C'était la salle de réunion des Douze dans leur ancien château. Ren en conclut qu'il était dans un souvenir. Il devait certainement dormir quelque part, dans son monde peut-être. Il s'attarda sur l'horloge au plafond. Elle était à l'arrêt et il ne sut pas pourquoi ce détail le dérangeait. Il regarda autour de lui. Tout était désert. La grande fenêtre de la salle donnait sur le monde extérieur. Le ciel était crépusculaire. Rouge, violet, indigo et noir. Sans étoiles.
Le cœur de Ren cessa de battre quand il remarqua une personne assise sur une banquette, sur le rebord intérieur de la fenêtre. Une peur incontrôlable l'envahit de toutes part et il se sentit suffoquer rien qu'en le voyant...
Obsidian était assis devant un plateau d'échec. De son point de vu, Ren ne voyait que son profil droit. Son œil à l'iris jaune et à la sclère noire, ses cicatrices couleur encre qui lui taillaient le visage comme des coups de couteaux et ses cheveux d'obsidienne qui reflétaient à peine la lumière rougeâtre du dehors. Il semblait plongé en pleine réflexion et regardait ses pièces sur le plateau d'échec. Il jouait tout seul.
Ren souffla calmement pour ralentir les battements chaotiques de son cœur, en panique totale. Il ressentait toujours cette terreur incontrôlable rien qu'à la vue du Treizième... Pourtant ce n'était qu'un souvenir. Rien ne pouvait lui arriver puisqu'il n'était qu'un spectateur invisible.
Obsidian releva le menton et se tourna vers lui... Ren sentit du plomb tomber dans ses entrailles et son estomac se retourna quand il croisa les deux yeux du dieu... Le jaune et l'autre, à l'iris si noire et vide qu'elle se confondait avec la pupille. Un œil noir et mort...
Ren l'ignora. Il se détourna de ce regard si sinistre et dérangeant et se raisonna. Ce n'était qu'un rêve. Il ne pouvait pas le regarder lui. C'était ça... Il y avait juste quelqu'un derrière lui et Obsidian regardait cette personne. Ren se retourna pour vérifier, tandis que des sueurs froides coulaient le long de son corps...
Il n'y avait personne...
— C'est bien toi que je regarde Ren...
Le cœur du brun résonna à ses oreilles. Chaque battement assourdissant cogna contre ses tempes. Ses muscles se mirent à trembler de trouille. Il sentit alors toute la terreur qui pouvait exister dans le monde refluer dans son corps et alourdir ses organes, comme des billes de plomb empoisonnées...
Il tourna sa tête avec raideur, millimètres par millimètres... Il avait du mal à respirer et avait l'impression d'étouffer...
Un bras posé sur son genou remonté contre lui, Obsidian continuait de l'observer. Ça ne pouvait être qu'un cauchemar. Ça ne pouvait pas être réel...
— Ne reste pas là et viens t'asseoir, dit calmement le dieu en indiquant la place en face de lui.
Sa voix était posée, à la fois rassurante et glaciale... Il avait fait sa demande comme une simple proposition, pourtant Ren savait que s'il n'obéissait pas tout de suite, il risquait peut-être de se faire tuer sur place. Il en avait la certitude : s'il ne bougeait pas il allait mourir, même si Obsidian n'avait pas l'air hostile...
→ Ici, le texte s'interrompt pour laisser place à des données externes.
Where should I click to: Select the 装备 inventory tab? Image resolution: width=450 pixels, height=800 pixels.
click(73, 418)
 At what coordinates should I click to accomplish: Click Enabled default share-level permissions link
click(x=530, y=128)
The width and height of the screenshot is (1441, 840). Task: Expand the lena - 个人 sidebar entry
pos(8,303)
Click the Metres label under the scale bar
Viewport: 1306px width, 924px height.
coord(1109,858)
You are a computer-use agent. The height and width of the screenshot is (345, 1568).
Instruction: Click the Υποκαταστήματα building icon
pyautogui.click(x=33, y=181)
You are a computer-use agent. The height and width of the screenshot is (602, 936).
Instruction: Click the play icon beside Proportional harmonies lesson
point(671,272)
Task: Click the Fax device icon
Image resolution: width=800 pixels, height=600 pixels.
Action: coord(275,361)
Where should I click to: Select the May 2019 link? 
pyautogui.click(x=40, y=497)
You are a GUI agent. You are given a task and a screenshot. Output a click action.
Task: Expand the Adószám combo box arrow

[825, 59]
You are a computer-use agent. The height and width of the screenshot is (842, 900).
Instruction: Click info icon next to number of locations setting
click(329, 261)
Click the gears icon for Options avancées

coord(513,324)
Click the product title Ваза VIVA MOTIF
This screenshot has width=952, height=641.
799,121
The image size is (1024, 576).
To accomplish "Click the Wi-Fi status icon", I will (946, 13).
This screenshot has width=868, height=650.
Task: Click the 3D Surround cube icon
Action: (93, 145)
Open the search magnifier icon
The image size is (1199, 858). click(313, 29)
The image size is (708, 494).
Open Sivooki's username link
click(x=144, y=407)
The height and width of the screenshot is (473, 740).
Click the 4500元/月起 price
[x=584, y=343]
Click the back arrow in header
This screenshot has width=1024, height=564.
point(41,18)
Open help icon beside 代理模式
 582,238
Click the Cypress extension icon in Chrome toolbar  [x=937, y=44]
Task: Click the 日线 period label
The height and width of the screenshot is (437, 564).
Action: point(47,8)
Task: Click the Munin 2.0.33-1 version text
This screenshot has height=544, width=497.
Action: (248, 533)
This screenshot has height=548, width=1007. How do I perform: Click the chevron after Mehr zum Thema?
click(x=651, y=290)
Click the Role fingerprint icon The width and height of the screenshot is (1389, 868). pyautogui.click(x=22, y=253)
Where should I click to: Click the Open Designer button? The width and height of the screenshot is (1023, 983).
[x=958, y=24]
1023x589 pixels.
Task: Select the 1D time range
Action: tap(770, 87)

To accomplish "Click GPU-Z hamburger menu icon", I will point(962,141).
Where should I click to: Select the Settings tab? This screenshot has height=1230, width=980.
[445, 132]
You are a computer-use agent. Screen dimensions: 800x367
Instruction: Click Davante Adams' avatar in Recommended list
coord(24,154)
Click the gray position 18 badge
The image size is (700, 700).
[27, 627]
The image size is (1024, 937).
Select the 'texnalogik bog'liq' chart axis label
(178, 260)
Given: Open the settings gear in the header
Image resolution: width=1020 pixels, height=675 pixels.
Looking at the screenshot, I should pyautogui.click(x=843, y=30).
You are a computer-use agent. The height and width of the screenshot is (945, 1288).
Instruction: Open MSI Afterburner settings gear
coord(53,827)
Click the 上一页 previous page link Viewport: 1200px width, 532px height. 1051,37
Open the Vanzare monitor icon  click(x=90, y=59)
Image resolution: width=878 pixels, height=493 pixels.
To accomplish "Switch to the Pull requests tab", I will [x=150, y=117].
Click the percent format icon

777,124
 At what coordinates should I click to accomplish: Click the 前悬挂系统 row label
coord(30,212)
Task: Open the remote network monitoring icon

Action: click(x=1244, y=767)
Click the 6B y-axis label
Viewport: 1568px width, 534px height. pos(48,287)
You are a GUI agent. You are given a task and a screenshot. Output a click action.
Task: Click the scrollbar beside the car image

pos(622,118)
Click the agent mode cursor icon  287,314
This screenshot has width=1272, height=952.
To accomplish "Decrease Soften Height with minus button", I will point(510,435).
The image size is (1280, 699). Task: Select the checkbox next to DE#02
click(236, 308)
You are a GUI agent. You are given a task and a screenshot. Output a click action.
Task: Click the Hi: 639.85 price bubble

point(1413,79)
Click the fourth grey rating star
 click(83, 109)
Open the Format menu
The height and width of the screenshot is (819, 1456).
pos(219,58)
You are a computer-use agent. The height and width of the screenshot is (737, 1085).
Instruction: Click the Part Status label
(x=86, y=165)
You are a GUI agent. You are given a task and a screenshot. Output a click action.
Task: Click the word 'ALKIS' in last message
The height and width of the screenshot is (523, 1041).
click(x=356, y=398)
Ren sentit son corps s'avancer comme s'il était désincarné. Il tremblait. Il respirait mal. Son cœur le faisait souffrir à chaque battement. Tendu, il s'assit face à Obsidian. Il n'arrivait pas à croire qu'il ait pu penser un seul instant à refuser de lui obéir...
— Tu dois sûrement te demander ce que tu fabriques ici, dit Obsidian.
Ren avait des centaines... non des milliers de questions qui se bousculaient dans sa tête mais la peur lui paralysait le cerveau et l'empêchait de réfléchir correctement. Il n'arrivait pas à aligner deux pensées cohérentes. Les seules qui revenaient sans cesse étaient « fuir », « je vais me faire tuer »... Répétitives, entêtantes, ces phrases chassaient les moindres mots sensés et au final il n'arrivait à penser à absolument rien...
— Joue.
Ren s'immobilisa et un frisson glacial lui courut sous la peau suite à cette injonction. Étrangement cela eut pour effet de calmer un peu le chaos dans sa tête et il put jeter un œil au plateau d'échec devant lui. Il avait les pièces noires, Obsidian les blanches... Il ne savait pas comment jouer.
— C'est presque intuitif, dit le dieu. Fais juste ce qui te semble le plus logique, simple et rapide.
Le brun avança une main à un pion et le décala sans trop penser à la suite. La forme des pièces lui rappelait quelque chose... Obsidian poussa un de ses pions à son tour.
— J'ai toujours aimé ce jeu. Moi je fais mes petites stratégies qui fonctionnent toujours et je prévois tout le temps dix coups d'avance. Le reste de ma fratrie ne jouait qu'un seul coup en avance... Ils passaient toute la partie à faire ce qui leur était intuitif, simple et logique. Pour au final faire exactement ce que je veux et perdre. Pour ça ils n'ont pas changé...
Ren sentait qu'il y avait vraiment quelque chose qui clochait. Ça ne pouvait pas être un souvenir... Obsidian lui parlait comme s'il était devant lui... Était-ce juste un rêve ? Le fruit de son imagination ? Un cauchemar ? Ren regarda au dehors comme si ça pouvait l'aider à tirer une conclusion.
— Tu n'es pas vraiment au château des Douze tu sais... continua Obsidian en suivant son regard vers le ciel crépusculaire. D'ailleurs saches que tu ne rêves pas...
Mais alors... qu'est-ce que c'était ? Une vision ? Un souvenir erroné ? Ren observa autour de lui en espérant trouver des réponses qui, il le savait, ne viendront finalement que de son interlocuteur...
— On est ici entre rêve et réalité... Je pense qu'on peut appeler ça un plan métaphysique. Le mien.
Non. Ren n'avait accès qu'au plan astral d'Aguamarine... Le sien et aucun autre. Qu'est-ce qu'il pouvait faire ici alors ?
— Joue.
Cette fois ce fut la respiration de Ren qui cessa de fonctionner comme ses pensées. Il regarda le plateau damé... Il avança un pion et captura un de ceux qui trainaient dans le camps adverse. Il craignit des répercussions suite à ce geste mais Obsidian n'en fit rien et se contenta de décaler une autre pièce. Ren resta dubitatif. Il aurait très bien pu capturer un de ses pions...
— Je te trouve bien silencieux, toi qui parle tout le temps... remarqua Obsidian.
Le brun leva les yeux vers le visage du dieu et croisa son regard... Il le détourna aussitôt avec l'impression d'avoir compté chaque milliseconde de l'échange oculaire.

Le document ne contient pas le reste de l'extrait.